The surprising thing is how Brown has boxed in Alan Johnson. Many backbenchers and a large number of political commentators, most notably Polly Toynbee in The Guardian, had seen Johnson as the next leader of the party. A strong communicator, steady pair of hands and supported by many in the party, he was seen to have the “moxy” to push back at Cameron and begin the turnaround in Labour’s fortunes. In interviews on both Wednesday and Thursday he supported Brown and today has accepted a senior role in the Brown cabinet. This makes the plotters work more difficult and requires Brown to voluntarily relinquish his post, which no one expects him to do. Leaderless and limping, the plotters now have to find a new champion to rally behind. It wont be easy. The “I come to bury Brown, not to praise him speech” is a difficult one to give.

Brown has bought a few days of time to consolidate his inner circle and rally his own support, but it is temporary. This thing will not go away. It’s the swine flu season, after all. Brown will see most of his opponents as swine.

Wednesday, June 03, 2009

The End of New Labour is in Sight

Gordon Brown must feel very strange. He is supposed to be in command of a government. He is supposed to be the one who determines who is in and out of Cabinet, what they will focus on and how they should work with the public. All of a sudden, he has no real moral authority.

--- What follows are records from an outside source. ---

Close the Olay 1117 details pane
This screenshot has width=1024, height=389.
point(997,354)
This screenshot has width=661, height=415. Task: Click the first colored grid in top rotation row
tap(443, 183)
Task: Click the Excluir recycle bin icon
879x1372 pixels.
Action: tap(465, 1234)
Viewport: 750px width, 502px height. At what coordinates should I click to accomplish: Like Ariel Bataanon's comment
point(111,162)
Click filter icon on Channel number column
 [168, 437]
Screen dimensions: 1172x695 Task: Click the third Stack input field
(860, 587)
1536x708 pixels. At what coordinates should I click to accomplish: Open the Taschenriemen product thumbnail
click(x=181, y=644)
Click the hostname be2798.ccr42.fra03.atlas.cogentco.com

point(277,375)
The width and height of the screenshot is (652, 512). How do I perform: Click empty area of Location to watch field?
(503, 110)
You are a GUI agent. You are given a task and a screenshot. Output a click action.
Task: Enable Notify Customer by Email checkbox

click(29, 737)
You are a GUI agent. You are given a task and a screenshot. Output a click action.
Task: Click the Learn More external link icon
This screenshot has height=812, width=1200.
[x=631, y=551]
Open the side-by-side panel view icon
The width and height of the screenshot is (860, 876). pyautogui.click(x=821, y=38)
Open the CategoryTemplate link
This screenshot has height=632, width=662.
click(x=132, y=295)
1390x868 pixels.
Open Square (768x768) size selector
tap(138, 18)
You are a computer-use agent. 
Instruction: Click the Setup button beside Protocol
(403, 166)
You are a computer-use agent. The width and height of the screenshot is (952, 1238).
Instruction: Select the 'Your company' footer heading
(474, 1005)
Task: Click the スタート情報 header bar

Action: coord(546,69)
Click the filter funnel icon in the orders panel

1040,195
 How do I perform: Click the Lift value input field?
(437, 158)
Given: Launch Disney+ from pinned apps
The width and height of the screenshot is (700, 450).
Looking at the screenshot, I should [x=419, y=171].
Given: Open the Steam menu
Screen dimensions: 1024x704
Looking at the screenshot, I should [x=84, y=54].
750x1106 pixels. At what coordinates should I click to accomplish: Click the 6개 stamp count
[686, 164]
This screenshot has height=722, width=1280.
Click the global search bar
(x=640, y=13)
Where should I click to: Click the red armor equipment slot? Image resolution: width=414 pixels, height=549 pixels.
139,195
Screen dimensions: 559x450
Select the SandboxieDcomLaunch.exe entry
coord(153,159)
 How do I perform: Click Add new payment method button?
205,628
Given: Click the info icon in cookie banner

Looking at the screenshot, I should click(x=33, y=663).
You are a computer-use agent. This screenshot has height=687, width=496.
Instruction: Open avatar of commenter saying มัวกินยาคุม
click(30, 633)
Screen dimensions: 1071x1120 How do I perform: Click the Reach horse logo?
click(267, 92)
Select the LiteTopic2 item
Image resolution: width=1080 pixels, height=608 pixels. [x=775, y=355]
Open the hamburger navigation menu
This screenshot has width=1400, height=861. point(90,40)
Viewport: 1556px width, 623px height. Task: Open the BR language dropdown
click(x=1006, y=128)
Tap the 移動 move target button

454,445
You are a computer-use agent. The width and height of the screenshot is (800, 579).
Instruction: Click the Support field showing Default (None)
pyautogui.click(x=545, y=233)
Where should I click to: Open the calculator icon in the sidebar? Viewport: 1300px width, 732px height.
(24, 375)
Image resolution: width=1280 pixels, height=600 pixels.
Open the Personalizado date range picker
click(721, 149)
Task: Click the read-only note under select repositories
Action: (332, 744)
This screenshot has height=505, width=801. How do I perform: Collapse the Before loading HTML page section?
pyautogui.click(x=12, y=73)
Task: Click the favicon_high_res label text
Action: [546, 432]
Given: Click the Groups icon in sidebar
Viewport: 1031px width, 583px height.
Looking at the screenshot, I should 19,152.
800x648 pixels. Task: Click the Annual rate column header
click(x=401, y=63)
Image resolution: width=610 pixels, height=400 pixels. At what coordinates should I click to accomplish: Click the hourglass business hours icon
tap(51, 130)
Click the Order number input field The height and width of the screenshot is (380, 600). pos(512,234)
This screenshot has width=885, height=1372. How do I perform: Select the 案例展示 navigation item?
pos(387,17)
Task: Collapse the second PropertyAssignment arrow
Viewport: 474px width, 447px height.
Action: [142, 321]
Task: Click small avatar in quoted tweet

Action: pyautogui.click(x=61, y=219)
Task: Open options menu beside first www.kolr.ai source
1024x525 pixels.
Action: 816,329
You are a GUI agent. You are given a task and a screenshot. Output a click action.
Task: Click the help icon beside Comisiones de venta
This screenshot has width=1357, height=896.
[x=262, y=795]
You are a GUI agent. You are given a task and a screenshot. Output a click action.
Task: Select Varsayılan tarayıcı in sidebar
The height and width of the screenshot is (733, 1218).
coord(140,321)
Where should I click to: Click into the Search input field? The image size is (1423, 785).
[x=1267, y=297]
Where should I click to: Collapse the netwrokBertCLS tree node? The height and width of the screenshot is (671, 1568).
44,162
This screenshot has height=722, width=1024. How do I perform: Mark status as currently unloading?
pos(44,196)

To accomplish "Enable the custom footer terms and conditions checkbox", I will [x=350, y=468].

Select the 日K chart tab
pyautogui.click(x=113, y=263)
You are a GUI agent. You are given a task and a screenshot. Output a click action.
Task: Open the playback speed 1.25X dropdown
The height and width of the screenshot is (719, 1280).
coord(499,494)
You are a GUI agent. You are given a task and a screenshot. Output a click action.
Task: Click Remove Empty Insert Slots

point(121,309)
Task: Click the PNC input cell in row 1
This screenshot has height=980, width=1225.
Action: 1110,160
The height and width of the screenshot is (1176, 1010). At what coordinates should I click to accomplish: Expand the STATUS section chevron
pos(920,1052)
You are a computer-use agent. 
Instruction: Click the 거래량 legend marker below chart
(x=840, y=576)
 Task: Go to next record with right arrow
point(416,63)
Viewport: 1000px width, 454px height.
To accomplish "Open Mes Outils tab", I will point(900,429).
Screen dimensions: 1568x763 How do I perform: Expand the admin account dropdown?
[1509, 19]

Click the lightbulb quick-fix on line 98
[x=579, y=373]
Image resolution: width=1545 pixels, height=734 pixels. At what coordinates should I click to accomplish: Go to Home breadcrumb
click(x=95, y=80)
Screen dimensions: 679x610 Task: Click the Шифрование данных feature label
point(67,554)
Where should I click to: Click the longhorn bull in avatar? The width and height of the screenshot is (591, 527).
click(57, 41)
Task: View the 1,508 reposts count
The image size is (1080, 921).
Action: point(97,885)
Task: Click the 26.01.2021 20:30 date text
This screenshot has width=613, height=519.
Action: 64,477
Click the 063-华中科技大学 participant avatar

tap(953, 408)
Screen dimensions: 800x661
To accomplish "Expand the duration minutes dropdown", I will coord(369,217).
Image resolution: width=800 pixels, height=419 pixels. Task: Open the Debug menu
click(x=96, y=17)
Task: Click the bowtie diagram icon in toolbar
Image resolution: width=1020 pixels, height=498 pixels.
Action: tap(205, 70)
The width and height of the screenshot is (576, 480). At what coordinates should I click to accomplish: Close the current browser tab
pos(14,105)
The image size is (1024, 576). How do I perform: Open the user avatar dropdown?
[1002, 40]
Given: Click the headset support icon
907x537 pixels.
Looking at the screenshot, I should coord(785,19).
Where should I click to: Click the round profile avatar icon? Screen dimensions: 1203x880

Two Secretaries of State – the Home Secretary, Jacqui Smith, and the Communities Secretary, Hazel Blears – have indicated to the media that they have resigned ahead of a cabinet shuffle which will happen between Friday morning of this week and Tuesday afternoon of next. Two junior Ministers, those for Children, Beverly Hughes, and Europe, Tom Watson, have also resigned. Due to the never ending revelations about expenses, others may well have to – including the Chancellor Alistair Darling. It’s a mess – an unprecedented debacle and a tragedy for Labour. As Oscar Wilde indicated, losing one is unfortunate, but four speaks to negligence.

It will get worse. Tomorrow, it is widely expected, Labour will suffer its worst electoral defeat in municipal and European elections in over twenty five years. The public, tired of this government and its polemic, rhetoric and lack of substance, will show that it is in charge of the political future of those at Westminster and it is in a foul mood. As one veteran observer has indicated, the general public’s mood is that “crucifixion is too good for some people” – and it is Gordon Brown they have in their sights.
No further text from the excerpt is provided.